Líder do MST e da Frente Brasil Popular, João Pedro Stédile acredita que a saída para a atual crise enfrentada pelo Brasil – “a mais grave das já vividas em 1930, 1960 e 1980 -, depende de uma ampla articulação das forças sociais. Unidas, elas ajudariam a traçar um novo projeto para o país”, defende.

A Frente Brasil Popular é uma espécie de frente ampla, composta por 88 movimentos populares e correntes partidárias. Juntas, essas correntes têm o papel de fazer uma análise constante da conjuntura e traçar cenários buscando soluções.

Em sua opinião, o ex-presidente Luiz Inácio Lula da Silva deve buscar o registro de sua candidatura em 15 de agosto, como já anunciou o PT e, mesmo preso, concorra. Embora não acredite que Lula vá ser preso, neste caso, ele é favorável à desobediência civil. “A ideia de que todo povo pode rebelar-se contra leis ou governos que não expressem a vontade da maioria ou que aplicam procedimentos claramente injustos e desumanos não é nenhuma novidade política”, argumenta. “Ela tem sua origem na Igreja”.

O líder do MST vê, porém, grande dificuldade para que isso aconteça no Brasil. “É que a imensa maioria do povo ainda está desorganizada. Então, precisamos unir dois esforços: explicar para ele (o povo) quem são os culpados, seus verdadeiros inimigos de classe, as injustiças do poder judiciário, e ao mesmo tempo organizá-lo para a rebeldia”.

Stédile fala com a autoridade de quem lidera um movimento presente em 24 estados das cinco regiões do Brasil, composto por cerca de 350 mil famílias que conquistaram a terra por meio da luta e da organização dos trabalhadores rurais.

Além de conquistá-las, o MST tratou de utilizar as terras que ocuparam – em geral latifúndios improdutivos – com a produção, nos últimos dois anos, de alimentos saudáveis, cultivados segundo as tradições e costumes do povo, cuidando para o uso racional da água. O resultado já pode ser encontrado em feiras e gôndolas de supermercados, com o selo de produtos orgânicos.

– O momento atual é de muita indefinição na política. Ao mesmo tempo, os movimentos sociais, tanto o MST, quanto o MTST parecem, aos olhos da sociedade, bastante fortalecidos e organizados. A que se deve isto?

– O Brasil vive uma grave crise econômica, que trouxe como consequência uma crise social, com aumento da desigualdade social, do desemprego e da desesperança.  Daí resultou numa crise política, pois a burguesia brasileira deu um golpe midiático-jurídico-parlamentar, para ter o controle absoluto dos quatro poderes, e assim pode jogar todo peso da crise econômica sobre a classe trabalhadora.

# LINHAS DE DADOS
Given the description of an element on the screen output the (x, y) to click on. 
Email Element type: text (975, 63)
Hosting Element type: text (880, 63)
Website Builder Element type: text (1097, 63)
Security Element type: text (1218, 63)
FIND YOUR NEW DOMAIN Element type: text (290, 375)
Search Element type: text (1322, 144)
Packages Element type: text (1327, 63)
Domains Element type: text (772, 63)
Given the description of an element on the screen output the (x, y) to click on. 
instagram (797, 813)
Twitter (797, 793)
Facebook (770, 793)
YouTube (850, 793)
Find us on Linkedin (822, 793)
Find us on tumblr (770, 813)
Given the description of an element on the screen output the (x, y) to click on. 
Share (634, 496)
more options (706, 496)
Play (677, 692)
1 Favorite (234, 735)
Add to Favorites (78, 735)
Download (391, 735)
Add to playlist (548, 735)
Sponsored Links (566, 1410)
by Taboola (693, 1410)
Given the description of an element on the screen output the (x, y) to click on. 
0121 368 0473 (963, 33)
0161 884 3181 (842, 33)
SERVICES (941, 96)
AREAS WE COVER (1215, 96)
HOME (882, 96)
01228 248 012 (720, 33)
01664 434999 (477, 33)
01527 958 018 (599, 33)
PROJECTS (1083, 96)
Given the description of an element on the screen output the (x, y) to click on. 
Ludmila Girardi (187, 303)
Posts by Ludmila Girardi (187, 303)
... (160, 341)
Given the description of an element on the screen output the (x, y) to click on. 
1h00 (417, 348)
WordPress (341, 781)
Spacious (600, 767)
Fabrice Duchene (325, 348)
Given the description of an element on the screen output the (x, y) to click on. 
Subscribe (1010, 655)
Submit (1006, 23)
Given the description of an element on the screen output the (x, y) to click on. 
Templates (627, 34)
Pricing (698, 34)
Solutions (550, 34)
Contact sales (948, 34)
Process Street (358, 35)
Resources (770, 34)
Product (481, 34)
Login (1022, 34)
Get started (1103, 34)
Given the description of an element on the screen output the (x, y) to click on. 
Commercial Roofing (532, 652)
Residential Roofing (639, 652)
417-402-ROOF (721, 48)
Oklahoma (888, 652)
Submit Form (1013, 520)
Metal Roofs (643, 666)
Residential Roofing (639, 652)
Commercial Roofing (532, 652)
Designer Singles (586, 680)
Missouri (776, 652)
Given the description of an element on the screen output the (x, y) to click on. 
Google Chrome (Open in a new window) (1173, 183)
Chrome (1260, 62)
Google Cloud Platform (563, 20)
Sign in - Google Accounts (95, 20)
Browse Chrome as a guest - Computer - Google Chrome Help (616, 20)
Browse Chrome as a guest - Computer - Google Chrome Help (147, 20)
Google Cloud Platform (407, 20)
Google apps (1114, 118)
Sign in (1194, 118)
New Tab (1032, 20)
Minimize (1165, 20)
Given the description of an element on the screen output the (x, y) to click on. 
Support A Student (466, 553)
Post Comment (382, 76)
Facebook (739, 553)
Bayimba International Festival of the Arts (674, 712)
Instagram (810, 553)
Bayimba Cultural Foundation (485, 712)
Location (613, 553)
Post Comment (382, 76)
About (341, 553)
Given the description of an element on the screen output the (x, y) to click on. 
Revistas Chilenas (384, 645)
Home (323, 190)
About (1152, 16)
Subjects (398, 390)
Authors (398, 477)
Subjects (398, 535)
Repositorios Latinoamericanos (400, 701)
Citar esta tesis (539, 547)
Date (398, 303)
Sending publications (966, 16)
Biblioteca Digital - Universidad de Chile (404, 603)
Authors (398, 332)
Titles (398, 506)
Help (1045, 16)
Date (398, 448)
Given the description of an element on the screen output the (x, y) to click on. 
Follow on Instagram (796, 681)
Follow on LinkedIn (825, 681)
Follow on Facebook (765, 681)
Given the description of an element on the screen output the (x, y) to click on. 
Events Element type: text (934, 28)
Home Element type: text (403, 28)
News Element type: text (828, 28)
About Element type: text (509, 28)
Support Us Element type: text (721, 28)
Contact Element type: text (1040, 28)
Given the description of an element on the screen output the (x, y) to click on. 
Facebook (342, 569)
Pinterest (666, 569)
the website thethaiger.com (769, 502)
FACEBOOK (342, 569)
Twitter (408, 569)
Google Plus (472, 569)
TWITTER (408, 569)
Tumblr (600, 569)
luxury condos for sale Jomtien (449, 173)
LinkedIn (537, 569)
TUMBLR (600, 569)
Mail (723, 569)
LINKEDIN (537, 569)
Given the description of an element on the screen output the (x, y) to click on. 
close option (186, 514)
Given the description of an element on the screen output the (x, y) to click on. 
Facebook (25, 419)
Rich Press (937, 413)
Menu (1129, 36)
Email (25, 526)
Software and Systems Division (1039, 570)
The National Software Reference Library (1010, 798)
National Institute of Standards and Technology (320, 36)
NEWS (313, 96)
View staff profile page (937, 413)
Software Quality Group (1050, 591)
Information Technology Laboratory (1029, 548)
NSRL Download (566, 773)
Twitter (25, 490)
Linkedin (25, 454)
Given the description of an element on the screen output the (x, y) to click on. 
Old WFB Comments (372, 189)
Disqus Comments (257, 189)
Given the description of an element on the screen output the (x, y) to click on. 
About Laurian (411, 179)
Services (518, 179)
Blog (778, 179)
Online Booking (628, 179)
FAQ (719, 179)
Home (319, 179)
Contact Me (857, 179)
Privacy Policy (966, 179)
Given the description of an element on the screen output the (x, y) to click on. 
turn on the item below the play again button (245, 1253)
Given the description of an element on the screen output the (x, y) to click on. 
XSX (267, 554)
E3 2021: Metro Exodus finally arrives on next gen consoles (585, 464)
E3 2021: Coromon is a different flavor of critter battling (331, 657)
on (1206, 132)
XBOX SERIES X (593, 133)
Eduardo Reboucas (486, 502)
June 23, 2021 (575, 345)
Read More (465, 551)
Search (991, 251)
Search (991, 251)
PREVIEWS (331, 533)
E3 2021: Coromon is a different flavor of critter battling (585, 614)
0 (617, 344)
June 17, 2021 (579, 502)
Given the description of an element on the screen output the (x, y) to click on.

# TAREFAS ESCRITAS
1. Reescreva a parte do trecho apresentado que se abre com as palavras "Além de conquistá-las, o" e se fecha com "de produtos orgânicos.", trocando "latifúndios improdutivos" por "grandes propriedades ociosas".
2. Segundo o trecho apresentado, quantos movimentos populares e correntes partidárias compõem a Frente Brasil Popular?
As linhas constituem um material independente do trecho apresentado.

# RESPOSTAS DO EXERCÍCIO
1.
Além de conquistá-las, o MST tratou de utilizar as terras que ocuparam – em geral grandes propriedades ociosas – com a produção, nos últimos dois anos, de alimentos saudáveis, cultivados segundo as tradições e costumes do povo, cuidando para o uso racional da água. O resultado já pode ser encontrado em feiras e gôndolas de supermercados, com o selo de produtos orgânicos.

2. A Frente Brasil Popular é composta por 88 movimentos populares e correntes partidárias.